2016年8月2日

『シン・ゴジラ』は本当に傑作か!?



『シン・ゴジラ』、昨日2回目を見てきました。1回目は初日の深夜見てきました。一回だけだと、いろいろブレるだろうから、もう一度見て、よく噛み砕いてから、なにか書こうと思いました。

モロ庵野だとか、未確認生物だとか(オオタチ・ベビーか)、第一次防衛ラインだとか、血液が沸騰してるだとか、鉄オタが黙ってないとか、ダン・ダン・ダン・ダンダ・ダンダンだとか……。いろいろツッコミたいところはたっぷりあって、特筆すべき点や褒めたいところなど、いろいろ書きたいことがありました。


それでも、結論として、やっぱり僕には受け入れられません。


先に関係者試写で見た著名な業界関係者の方が、「すごい、すごいけど、賛否両論の論争になる」とおっしゃっていたのですが、なぜかいま周囲のみなさんの意見は、「すごい」、「傑作」、「ぜったい見た方がいい」、「見るべき●●の理由」、とか。みんな、褒めすぎ。いつも信頼にたる分析をしてくれるブロガーの方までも絶賛。


なぜストレートな批判がないのか。僕は1回見て、業界関係者の方が、賛否両論になる、とおっしゃったのが、よく理解できました。ところが初日、2日目、3日目になっても目立った批判が出てこない。なぜなんだろうと思って、考えてみました。
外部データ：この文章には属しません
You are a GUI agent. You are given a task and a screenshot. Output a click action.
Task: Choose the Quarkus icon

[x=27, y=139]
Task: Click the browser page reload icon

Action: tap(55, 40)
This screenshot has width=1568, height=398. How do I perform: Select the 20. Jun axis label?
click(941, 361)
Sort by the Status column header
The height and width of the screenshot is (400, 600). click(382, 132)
それで気づいたのが、書いている人のほとんどが、「ゴジラ」を知らないのだということ。いや、なにもゴジラという怪獣キャラクターを知らないと言っているのではなく、昭和29年『ゴジラ』から『ゴジラ FINAL WARS』までのゴジラをほとんど知らないのです。もう一つ言うなら、庵野秀明監督の作品も「エヴァンゲリオン」ぐらいしか知らない、樋口真嗣監督が特技監督を担当した「平成ガメラ」シリーズも知らないんじゃないかと。


残念ながら、僕も昭和29年には生まれていませんが、そのわずか10年ちょっと後、映画館の映写室の窓から、リバイバルの『ゴジラ』を見ました(父は映画館の看板描きだったので、よく映写室には忍び込んでました)。その時の恐怖たるや、マジでちびったのを覚えています。連れて行ってくれた母は、空襲を思い出すから見たくない、と言って終わるまでロビーで待っていました。
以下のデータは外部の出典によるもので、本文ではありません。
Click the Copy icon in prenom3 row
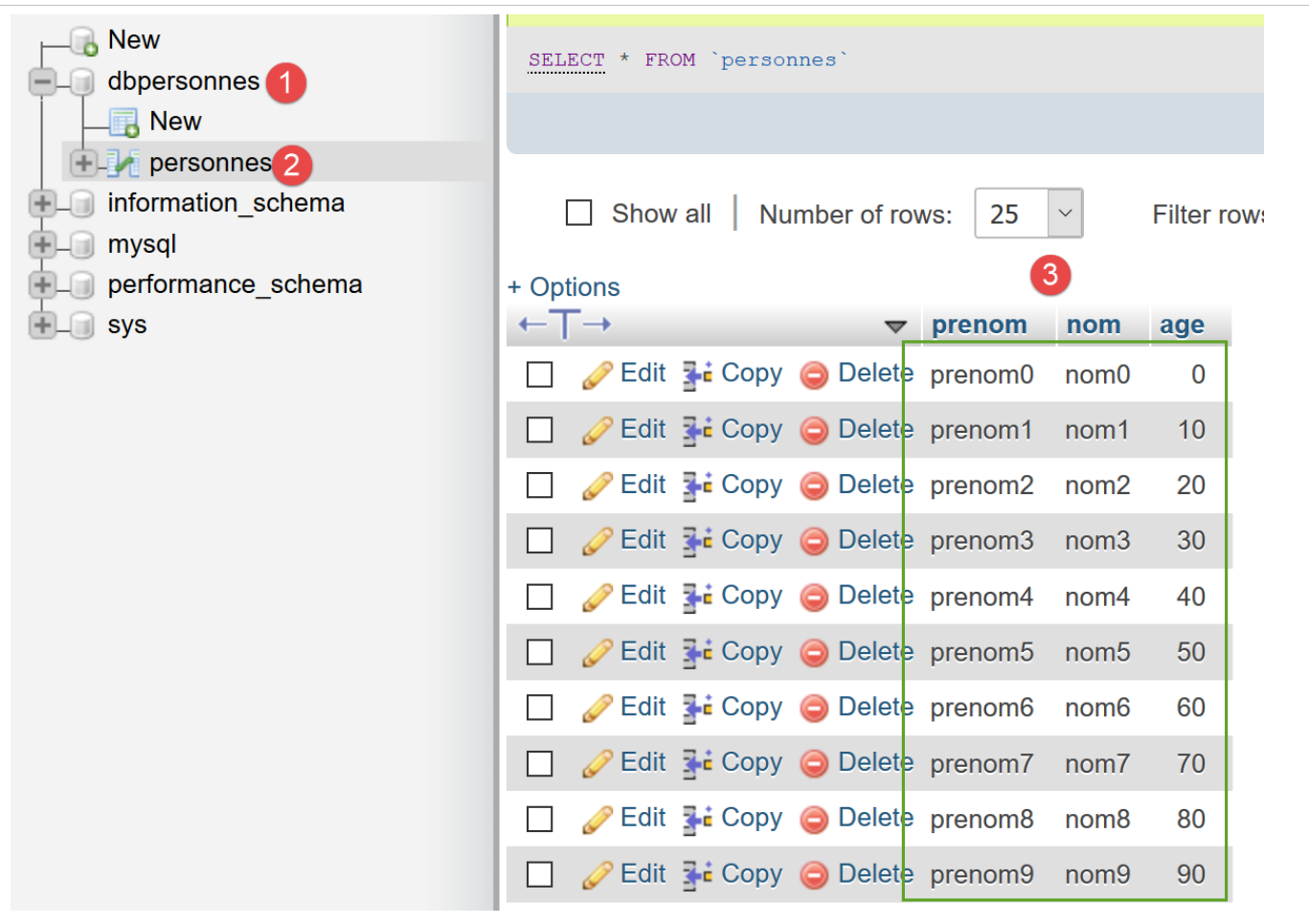The image size is (1309, 924). click(697, 541)
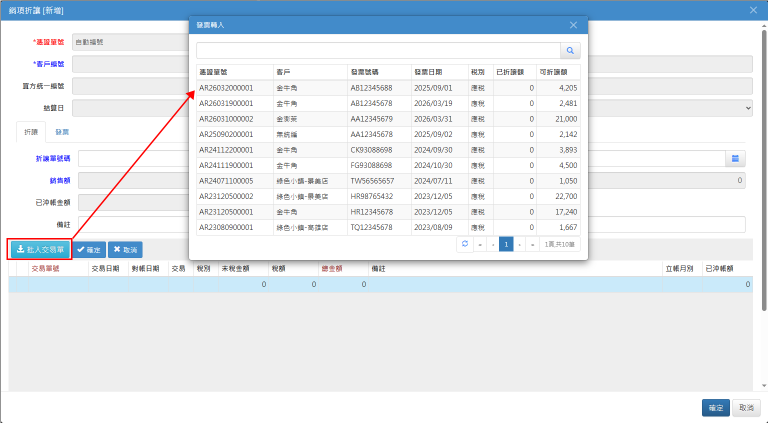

昭和40年頃の幼稚園に行ったかという頃の子どもの僕が見た、当時の『ゴジラ』の恐怖は、今回、『シン・ゴジラ』で見せられた恐怖なんか足元にも及ばない恐怖でした。まして、CGや特撮技術を知ってしまった(知りすぎてしまった)いまの僕には似非の恐怖にしか思えません。


それでもゴジラならびに怪獣映画を、ギャレス・エドワーズ版『GODZILLA』あたりから興味を持って、BDなんかで妙にきれいになったゴジラ映画の映像を見て、怪獣映画を知ったと思い違いをしているゴジラ初心者には、『シン・ゴジラ』体験が昭和29年の『ゴジラ』とイコールだと思ってしまうのは仕方のないことだと思います。


もちろん、単なる映画としてはそれで十分なのでしょう。フツーの映画なら、傑作だと思うし、よくやったアッパレと言いたいのですが、これはゴジラなんです。


今回の『シン・ゴジラ』のメインスタッフである、庵野秀明さんも樋口真嗣さんもほぼ同年代(庵野さんは60年、僕は62年、樋口さんは65年だったかな?)で、彼らももちろん子どものころにゴジラに取り憑かれた人たち。彼らは彼らの映画人生を、この映画に、『シン・ゴジラ』に、全部ぶっこんできたんだと思います。そこは素晴らしい、絶賛に値します。


しかし、僕としても、映画を見る側として同じだけの人生をゴジラにぶっこんできた側としては、こんなんじゃ、満足できない。庵野さん、樋口さん、昭和29年の『ゴジラ』を追体験させるだけで、満足したんですか? 原発をゴジラに置き換えれば、すべての人がリアルな恐怖を感じてくれると思ったんですか?


あなたたち、まだまだやれるでしょう。自分たちが過去創り出してきたコンテンツのエッセンスを形を変えて出すなんて、小手先のエンターテインメントに、僕は騙されませんよ。ましてや、日本の宝であるゴジラでそれをやってしまうなんて。もっと、世界が驚くオリジナルのゴジラを生み出してみてくださいよ。


次回作に期待します。おなじスタッフで、こんどこそ、これぞゴジラってのを見せてください。本当にがっかりさせないでくださいよ。


ひとつだけ、細かいことを。最後のシッポのアップ。あれだけはやめてほしかった。